TORONTO, Dec. 23, 2024 (GLOBE NEWSWIRE) -- White Gold Corp. (TSX.V: WGO, OTCQX: WHGOF, FRA: 29W) (the "Company") is pleased to announce the closing of the first tranche of a non-brokered private placement for aggregate gross proceeds of approximately $5,015,000 consisting of the sale of: (i) 8,063,000 common shares in the capital of the Company (“Common Shares”) that qualify as “flow-through shares” within the meaning of the Income Tax Act (Canada) (the “Tax Act”) at a price of C$0.26 per share (each an “FT Share”); (ii) 5,092,593 FT Shares that will also qualify for the federal 30% Critical Mineral Exploration Tax Credit at a price of $0.27 per share (each a “CFT Share”); and (iii) 7,013,182 Common Shares a price of C$0.22 per share (each an “HD Share”, and together with the FT Shares and the CFT Shares, the “Offered Shares”) (the "Offering”).

“We are very appreciative for the continued support and strong interest in this financing from new and existing shareholders to fully fund an impactful 2025 exploration program, and are excited to continue to unlock the vast potential of our district scale portfolio in one of Canada’s prolific mineral belts which continues to demonstrate abundant gold and critical mineral prospectivity. To date White Gold has delineated significant gold resources, made recent new discoveries and developed an exceptional exploration pipeline for gold, copper and other critical mineral opportunities in this tier 1 mining jurisdiction,” stated David D’Onofrio, Chief Executive Officer.

• _Requirement 1_
In the White Gold Corp. private placement announcement, what price per share was set for the CFT Shares?
• _Requirement 2_
Write the next paragraph of the White Gold Corp. private placement announcement, following on from the chief executive's quoted statement.

• _Material shown_
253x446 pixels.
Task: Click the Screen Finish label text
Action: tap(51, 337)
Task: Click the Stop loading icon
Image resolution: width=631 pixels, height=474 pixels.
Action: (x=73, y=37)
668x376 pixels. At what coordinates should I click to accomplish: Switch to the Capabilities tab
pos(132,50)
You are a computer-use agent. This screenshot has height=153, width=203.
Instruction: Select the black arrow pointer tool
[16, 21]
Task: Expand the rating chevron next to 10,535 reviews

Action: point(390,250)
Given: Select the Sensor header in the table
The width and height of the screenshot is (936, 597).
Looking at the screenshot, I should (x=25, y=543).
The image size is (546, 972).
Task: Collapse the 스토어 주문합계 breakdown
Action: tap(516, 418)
* * *
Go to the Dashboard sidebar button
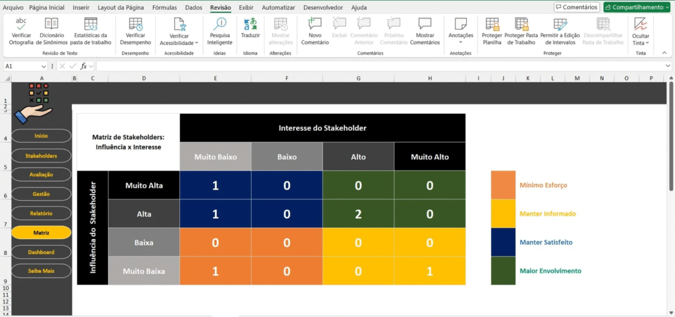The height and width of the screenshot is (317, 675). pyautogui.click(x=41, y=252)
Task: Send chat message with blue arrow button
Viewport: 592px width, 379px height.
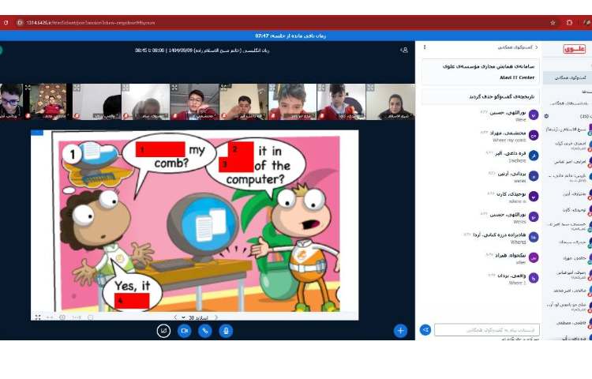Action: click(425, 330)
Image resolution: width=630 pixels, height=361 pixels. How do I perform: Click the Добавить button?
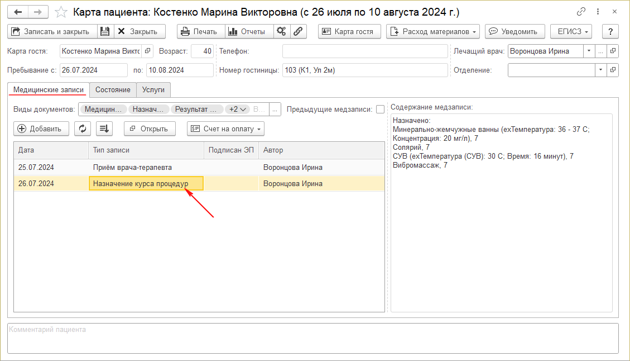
--
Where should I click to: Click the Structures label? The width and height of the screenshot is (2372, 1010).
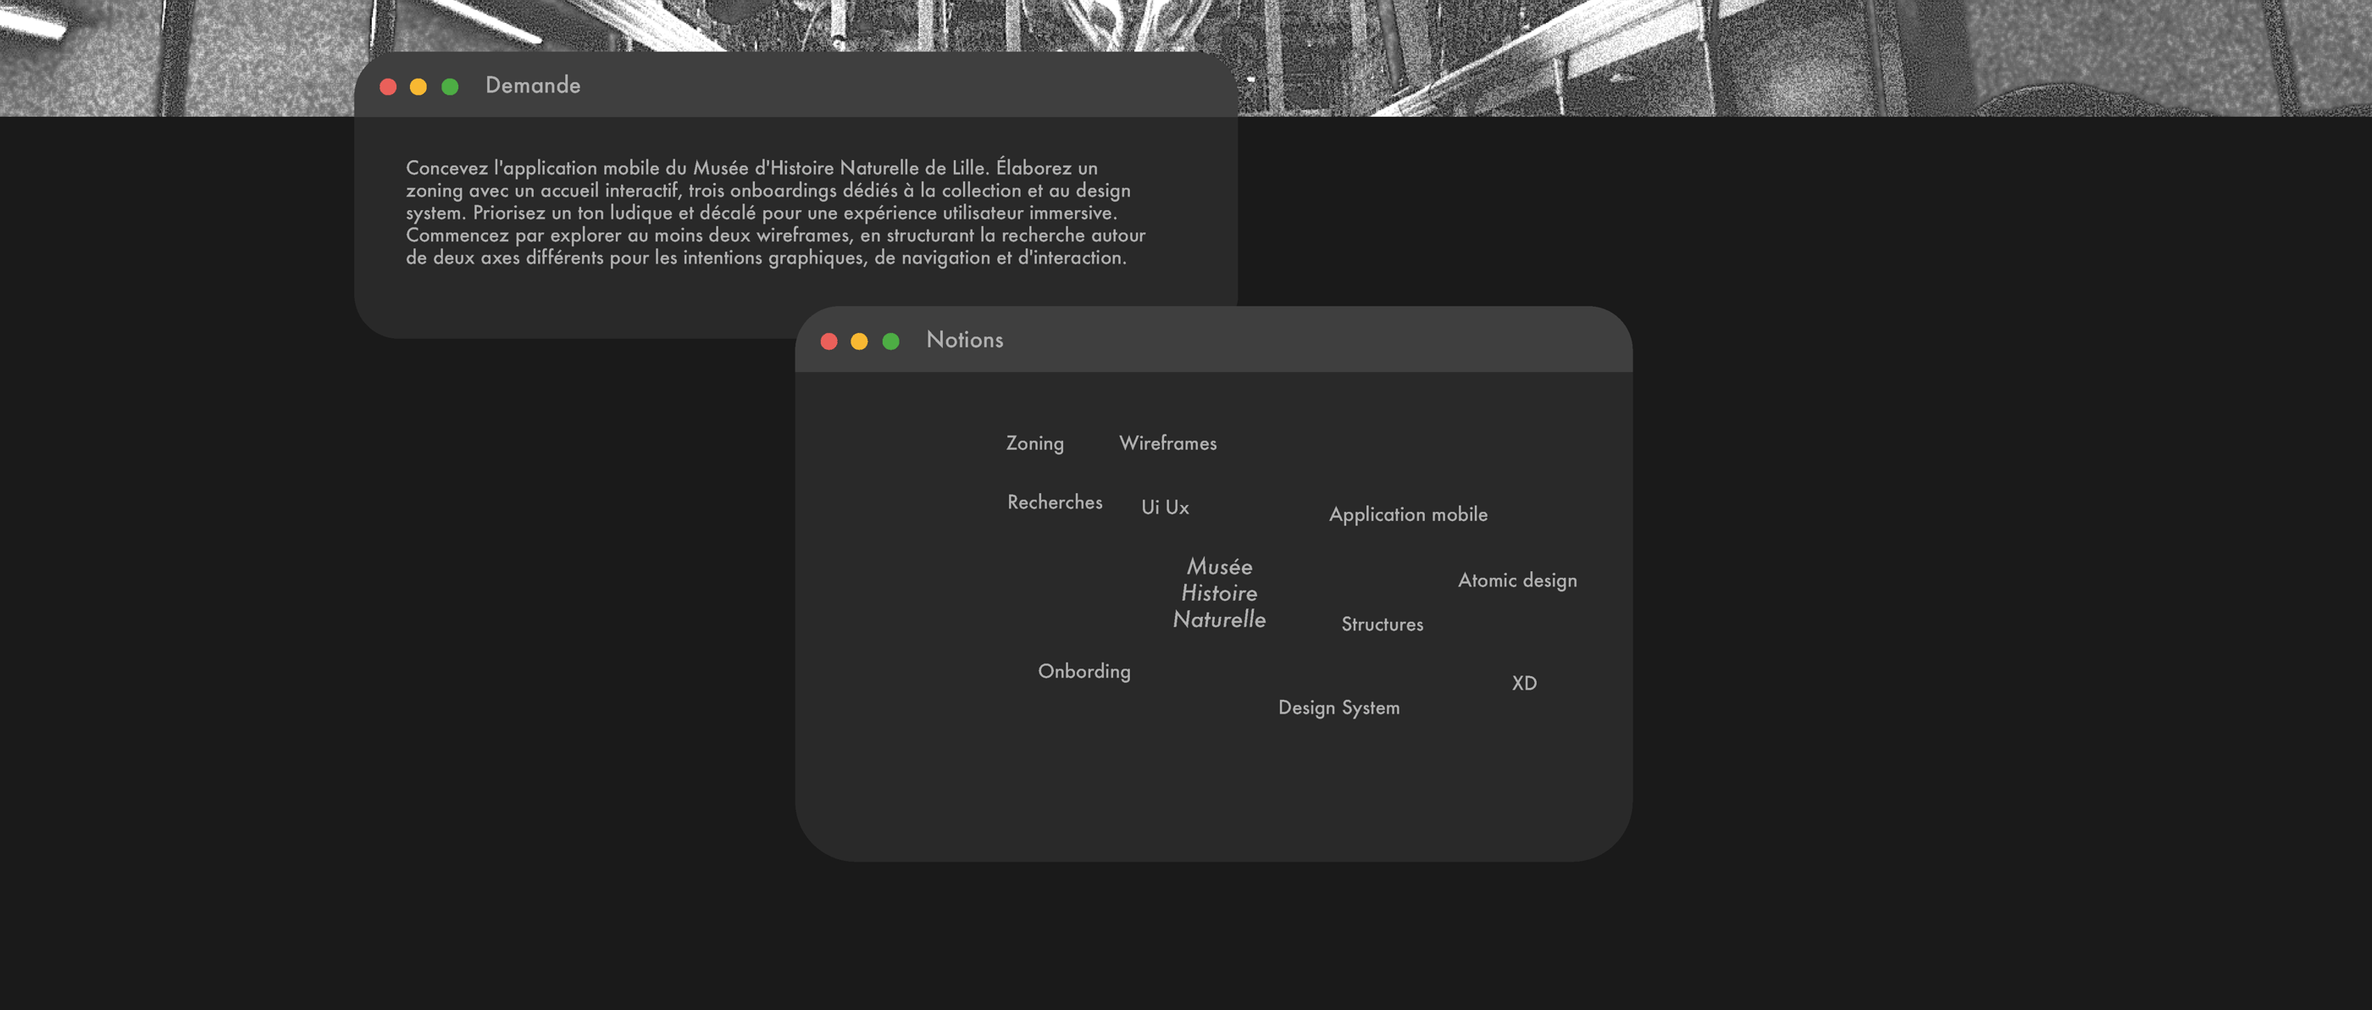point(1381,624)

• _Exercise answer 1_
$0.27 per share.

• _Exercise answer 2_
Pursuant to an investor rights agreement between the Company and Agnico Eagle Mines Limited (TSX: AEM, NYSE: AEM) (“Agnico”) dated December 13, 2016, Agnico has indicated that it intends to acquire approximately 1,136.363 HD Shares pursuant to the Offering that is expected to close on or about January 3, 2025. In addition, certain officers and directors of the Company (and together with Agnico, the “Insiders”) acquired 1,217,273 HD Shares today pursuant to the Offering.

Insiders including Messrs. D’Onofrio, Raza and Bromley have purchased, or have agreed to purchase, an aggregate of 2,353,636 Common Shares pursuant to the Offering. Participation by Insiders in the Offering is considered a “related party transaction” pursuant to Multilateral Instrument 61- 101 – Protection of Minority Security Holders in Special Transactions ("MI 61-101"). The Company is exempt from the requirements to obtain a formal valuation or minority shareholder approval in connection with the Insiders’ participation in the Offering in reliance of sections 5.5(a) and 5.7(1)(a) of MI 61-101. The Company will file a material change report less than 21 days prior to closing of the Offering as the participation of the Insiders in the Offering had not been confirmed at that time.